Aims: Chelating agents are metal sequestering compounds with antibacterial properties suitable for commercial and therapeutic applications. This study investigated the involvement of metal restriction and membrane disruption in the antibacterial mode of action of three chelators.

Methods and results: The antibacterial, metal sequestration and membrane disruptive effects of ethylenediaminetetraacetic acid, diethylenetriamine pentamethylene phosphonic acid and fusaric acid were examined across five bacterial species. ICP-MS was used to determine the impact on bacterial metal composition, while RT-qPCR of selected genes allowed evaluation of changes in cellular responses to intracellular metal depletion. Mutants defective in metal import and export machinery were also examined to validate processes critical for resistance. Chelator-mediated disruption of membranes was investigated using 1-N-phenylnapthylamine and propidium iodide. Finally, the capacity of two of the chelators to potentiate the activity of ampicillin, chloramphenicol, tetracycline and three aminoglycosides was assessed in checkerboards.

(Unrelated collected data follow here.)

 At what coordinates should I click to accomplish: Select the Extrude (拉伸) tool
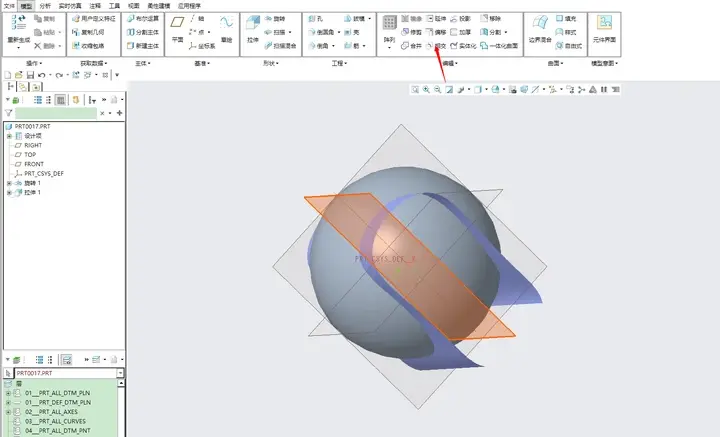pos(253,28)
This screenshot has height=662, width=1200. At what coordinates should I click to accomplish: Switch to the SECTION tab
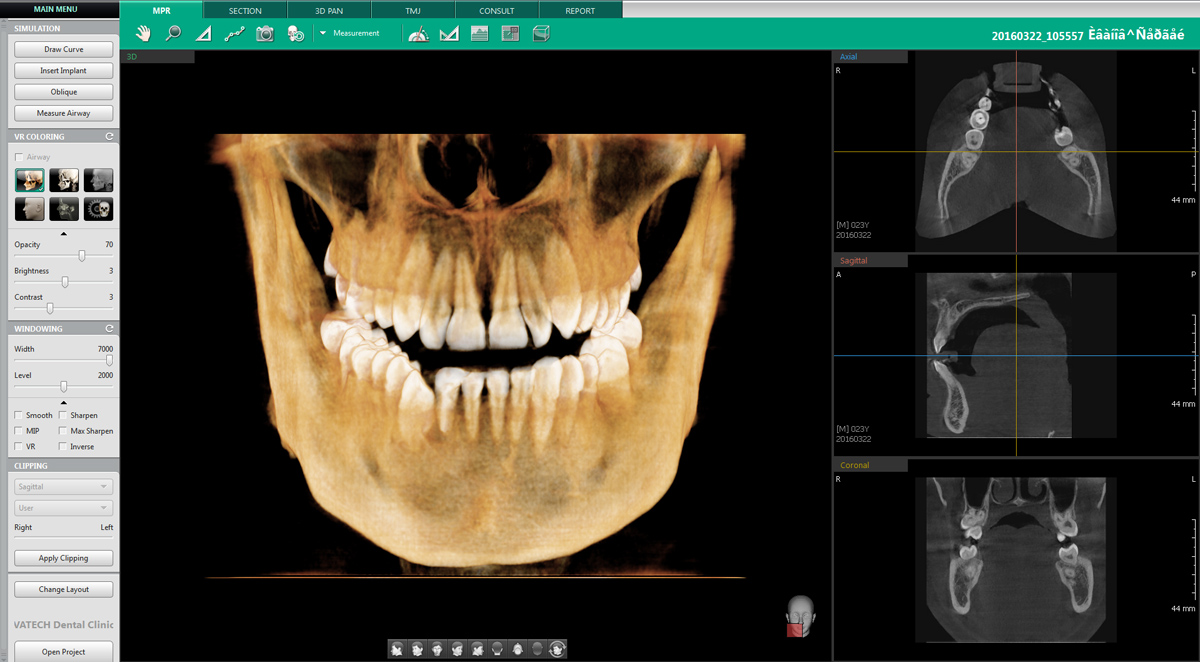pos(245,9)
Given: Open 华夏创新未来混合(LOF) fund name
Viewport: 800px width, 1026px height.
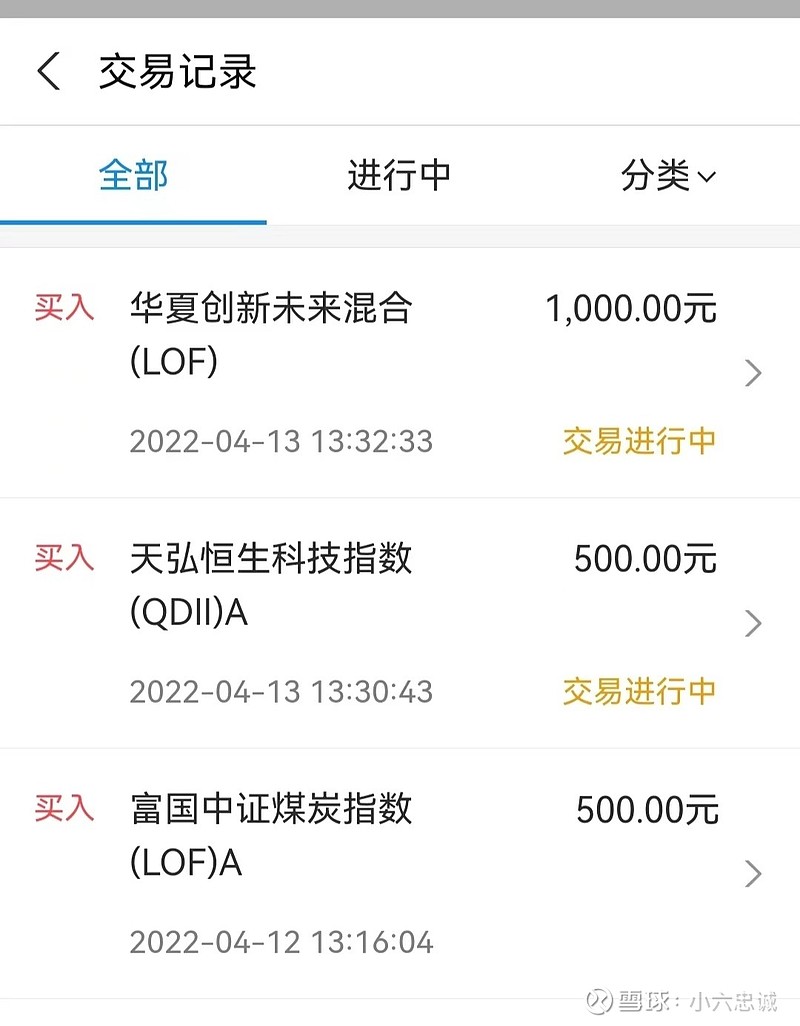Looking at the screenshot, I should pyautogui.click(x=270, y=334).
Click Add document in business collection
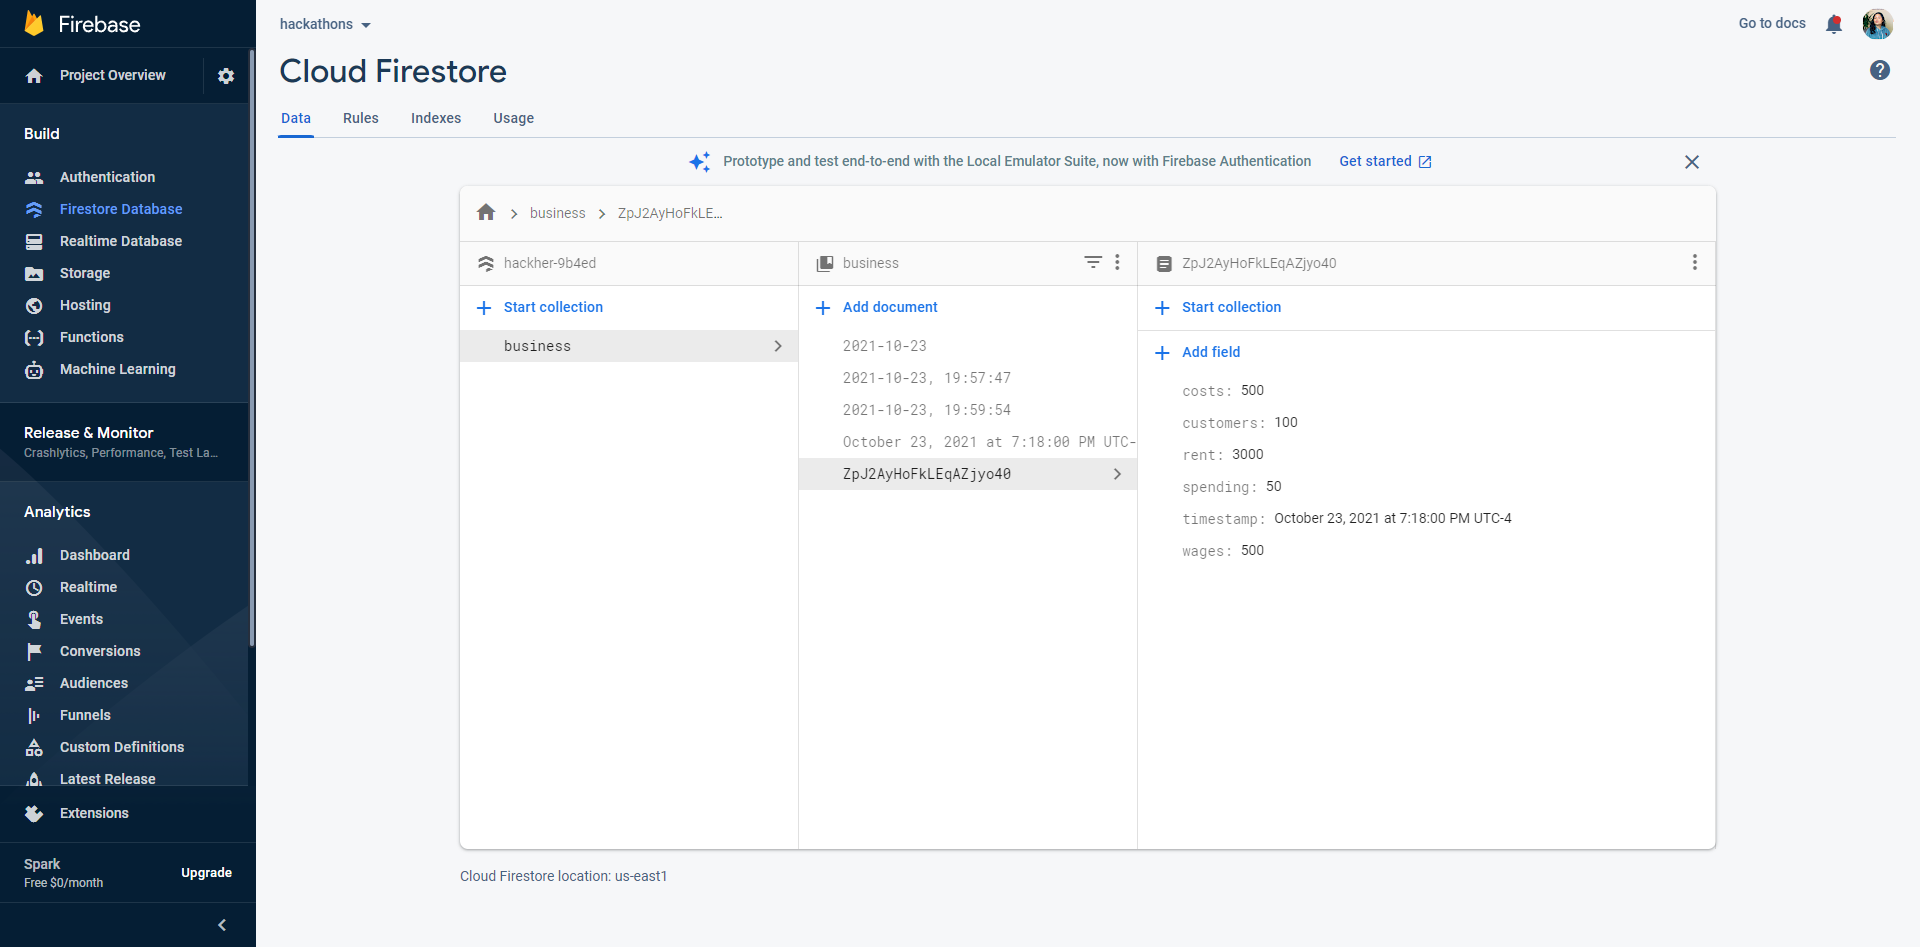This screenshot has height=947, width=1920. [889, 307]
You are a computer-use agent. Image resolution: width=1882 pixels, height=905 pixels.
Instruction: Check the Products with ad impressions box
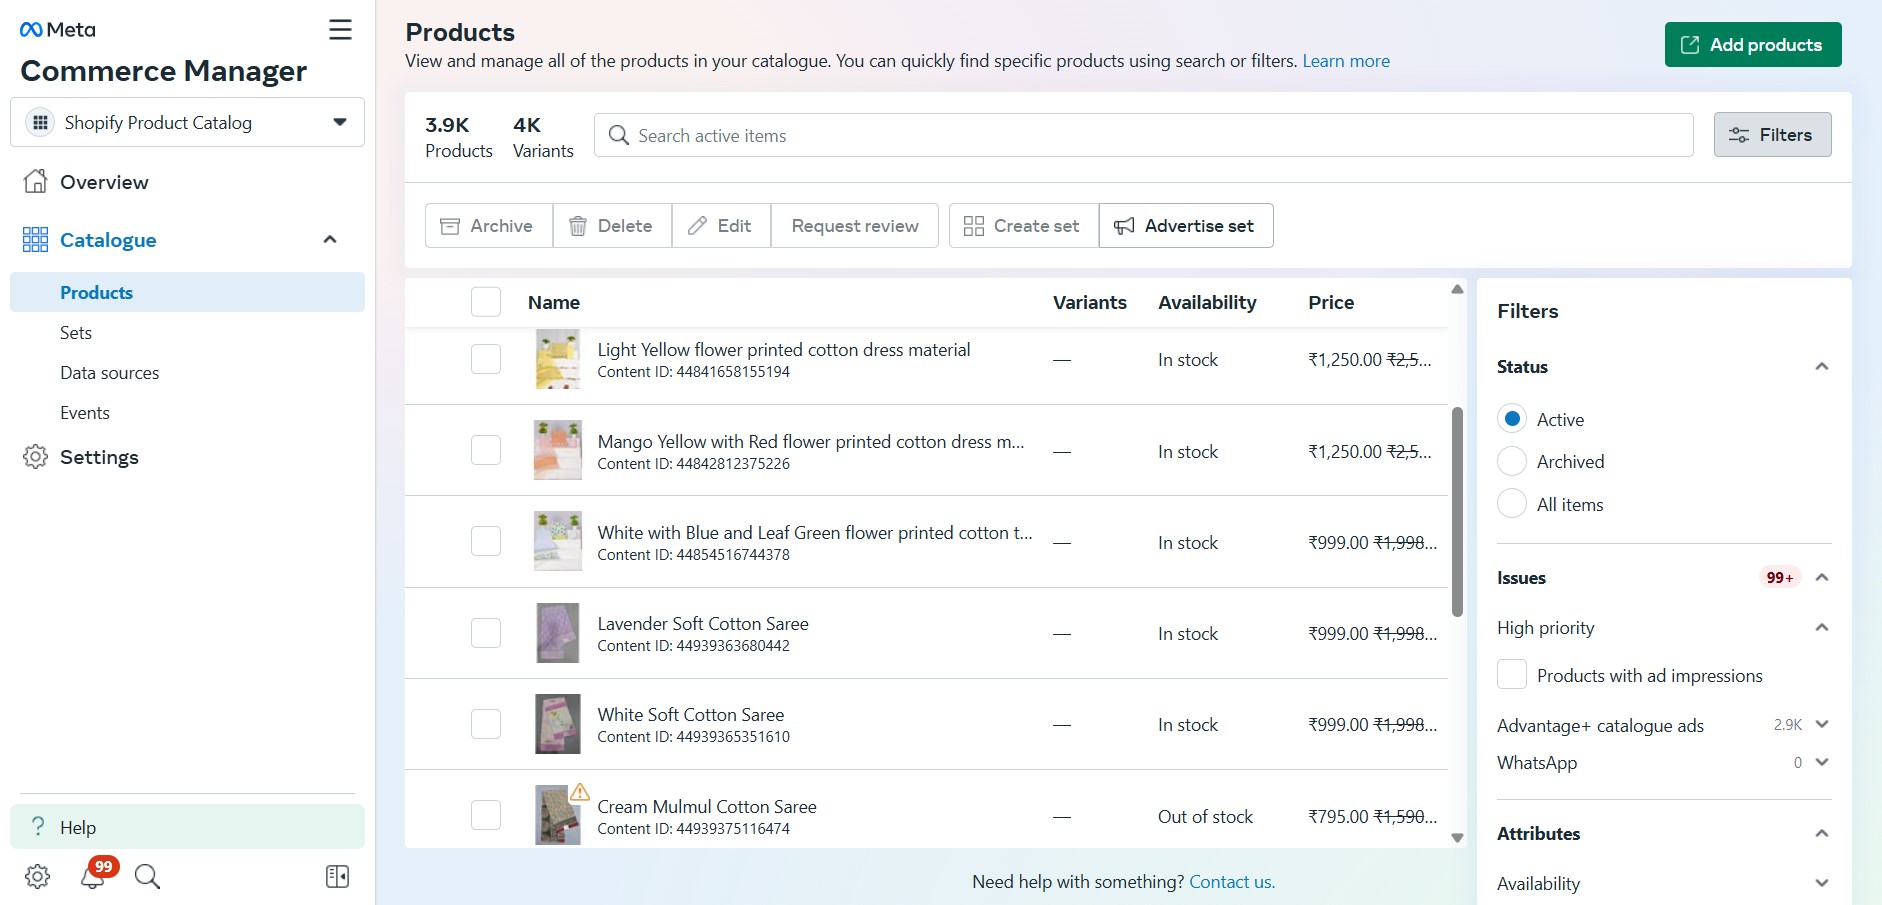click(x=1512, y=675)
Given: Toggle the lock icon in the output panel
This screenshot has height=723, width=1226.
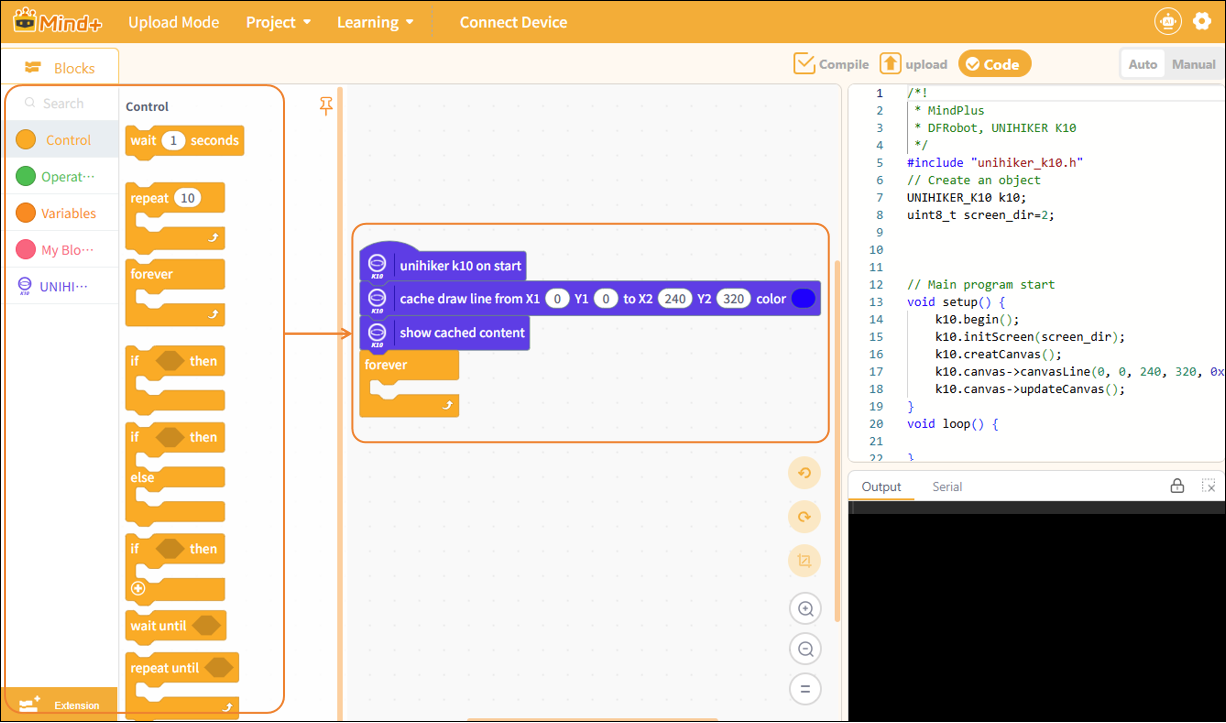Looking at the screenshot, I should pyautogui.click(x=1178, y=486).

The results show that these chelators restrict access to iron, zinc, manganese and calcium to varying degrees in these bacterial species, reflecting important differences in envelope architectures and metal handling capabilities.

Conclusions: This study shows that all three chelators behave differently in restricting metal access and possess antibacterial properties that often act synergistically in combination, notably with other antimicrobials.